═════ Texto apresentado ═════

Um sentimento é tão real e objectivo como um tijolo, um projecto ou uma dívida. Tão objectivo que há sentimentos que provocam úlceras, e até o cancro, segundo dizem. E, ao contrário, é necessário percebê-lo, há sentimentos que geram saúde, bem-estar, qualidade de vida.
António Damásio até mostrou que, se eu quiser ir do emprego para casa só pela lógica, ser-me-á impossível. Só as emoções e os sentimentos me farão lá chegar.
Por isso, não há nenhuma razão para os sentimentos terem tão má fama em parte da nossa vida social. Muito menos serem desprezados como degradação e incapacidade.
Se um sentimento é real e objectivo, então cada um sente o que sente e não o que o outro pensa que ele deve sentir.
Também se pode dizer que
cada um sente pelas suas razões e não pelas minhas.
Por isso, torna-se necessária atenção, uma escuta atenta àquilo que os outros sentem.
E não vale a pena dizer que ele ou ela devia ou deve... sentir isto ou aquilo. Porque cada um só sente o que sente. E o verbo sentir não tem imperativo. "Ama-me", como forma de imperativo, é uma confissão de estupidez.
Pelo contrário, qualquer sedutor sabe a regra elementar. Para que o outro tenha um sentimento que eu desejo ou quero que ele tenha, é necessário semear primeiro, para depois poder colher.
Alguns sentimentos semeiam-se facilmente, mesmo sem querer, enquanto outros exigem uma sementeira cuidada e um acompanhamento continuado.
Os sentimento são a matéria prima da vida. E quem não o sabe terá de descobri-lo. E quanto mais tarde, pior.

 

As minhas razões, as tuas

Não sei porquê, mas é verdade. Tenho alguma dificuldade em fazer compreender aos meus alunos algo que me parece simples. E é. Porque. Lá chegados, também se lhes torna simples e evidente. Mas parece que vai contra o senso comum. Assim.
Cada um move-se pelas suas razões, não pelas minhas.
Até aqui, tudo bem. Parece fácil. Pois há lá alguma dificuldade em perceber que as outras pessoas não se movam pelas minhas razões, mas cada um pelas suas. E o meu leitor ou ouvinte percebe sempre que ainda bem, se move pelas suas razões e não pelas minhas. E quem sou eu para querer que todo o mundo se mova pelas minhas razões?
É fácil de perceber. Portanto, não é aqui que está a dificuldade. Mas é logo aqui ao lado, quando se diz o mesmo mas noutra perspectiva.
Ninguém se move pelas tuas razões, mas pelas suas.
Quem é que está disposto a perceber – e a aceitar, porque este perceber é incorporar em si - sim, quem é que está disposto a perceber e a aceitar que os outros se movam pelas suas razões e não pelas "minhas"? E sentir que assim é que está bem, que felizmente cada um se move pelas suas razões. E, em consequência, disposto a dialogar a um nível de respeito pelas razões dos outros e, se possível, a fazê-lo entender e, oxalá, partilhar as razões.

═════ Dados guardados ═════

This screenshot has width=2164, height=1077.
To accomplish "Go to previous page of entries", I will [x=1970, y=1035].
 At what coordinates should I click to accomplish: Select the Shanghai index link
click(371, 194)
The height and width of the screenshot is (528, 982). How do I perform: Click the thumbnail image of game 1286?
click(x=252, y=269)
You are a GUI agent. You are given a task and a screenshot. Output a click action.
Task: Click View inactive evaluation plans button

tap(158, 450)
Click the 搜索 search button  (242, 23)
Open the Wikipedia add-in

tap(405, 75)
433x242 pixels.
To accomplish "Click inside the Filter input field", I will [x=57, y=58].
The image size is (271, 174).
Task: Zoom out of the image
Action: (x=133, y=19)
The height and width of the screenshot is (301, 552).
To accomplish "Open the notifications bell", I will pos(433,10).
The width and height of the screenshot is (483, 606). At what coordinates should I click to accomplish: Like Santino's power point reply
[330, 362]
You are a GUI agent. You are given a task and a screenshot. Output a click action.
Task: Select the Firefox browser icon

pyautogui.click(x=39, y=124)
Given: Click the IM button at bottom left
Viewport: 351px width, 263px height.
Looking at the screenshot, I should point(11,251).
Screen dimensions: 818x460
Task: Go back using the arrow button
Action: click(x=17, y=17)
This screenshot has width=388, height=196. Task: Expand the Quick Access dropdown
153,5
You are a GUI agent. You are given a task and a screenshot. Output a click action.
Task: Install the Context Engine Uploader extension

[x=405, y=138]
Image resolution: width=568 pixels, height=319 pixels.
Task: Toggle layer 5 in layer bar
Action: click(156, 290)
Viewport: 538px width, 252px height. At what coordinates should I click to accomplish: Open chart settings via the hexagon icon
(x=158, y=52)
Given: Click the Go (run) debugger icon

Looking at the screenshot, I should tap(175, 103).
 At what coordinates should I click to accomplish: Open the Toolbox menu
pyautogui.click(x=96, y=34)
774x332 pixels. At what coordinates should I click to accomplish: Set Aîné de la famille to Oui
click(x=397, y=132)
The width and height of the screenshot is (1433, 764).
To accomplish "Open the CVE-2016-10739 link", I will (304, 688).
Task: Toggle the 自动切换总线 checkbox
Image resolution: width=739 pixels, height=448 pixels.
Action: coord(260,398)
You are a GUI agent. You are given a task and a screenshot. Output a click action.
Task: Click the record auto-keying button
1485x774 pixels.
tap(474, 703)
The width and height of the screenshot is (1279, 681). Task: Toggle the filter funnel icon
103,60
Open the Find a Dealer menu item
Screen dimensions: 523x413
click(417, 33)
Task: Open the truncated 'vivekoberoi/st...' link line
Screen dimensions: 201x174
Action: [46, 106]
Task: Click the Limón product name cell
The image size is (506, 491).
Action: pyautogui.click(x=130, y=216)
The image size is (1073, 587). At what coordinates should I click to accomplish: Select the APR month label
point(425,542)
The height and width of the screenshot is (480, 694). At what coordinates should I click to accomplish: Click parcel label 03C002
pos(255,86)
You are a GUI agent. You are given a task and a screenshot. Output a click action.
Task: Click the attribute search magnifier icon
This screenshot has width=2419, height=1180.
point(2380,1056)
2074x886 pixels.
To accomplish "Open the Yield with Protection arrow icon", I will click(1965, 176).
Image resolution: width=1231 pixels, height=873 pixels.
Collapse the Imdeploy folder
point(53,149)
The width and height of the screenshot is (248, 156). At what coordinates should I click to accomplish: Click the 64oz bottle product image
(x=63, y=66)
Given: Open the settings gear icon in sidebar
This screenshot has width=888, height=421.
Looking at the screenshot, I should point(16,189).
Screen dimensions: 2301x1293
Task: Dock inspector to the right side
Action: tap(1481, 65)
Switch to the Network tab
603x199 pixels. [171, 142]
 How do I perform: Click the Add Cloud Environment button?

═════

◆ Requisito: Por favor, transcreva do texto sobre sentimentos o trecho entre "As minhas razões, as" e "mas noutra perspectiva.", inclusive. Os registos constituem material à parte.

◆ Resultado da tarefa:
As minhas razões, as tuas

Não sei porquê, mas é verdade. Tenho alguma dificuldade em fazer compreender aos meus alunos algo que me parece simples. E é. Porque. Lá chegados, também se lhes torna simples e evidente. Mas parece que vai contra o senso comum. Assim.
Cada um move-se pelas suas razões, não pelas minhas.
Até aqui, tudo bem. Parece fácil. Pois há lá alguma dificuldade em perceber que as outras pessoas não se movam pelas minhas razões, mas cada um pelas suas. E o meu leitor ou ouvinte percebe sempre que ainda bem, se move pelas suas razões e não pelas minhas. E quem sou eu para querer que todo o mundo se mova pelas minhas razões?
É fácil de perceber. Portanto, não é aqui que está a dificuldade. Mas é logo aqui ao lado, quando se diz o mesmo mas noutra perspectiva.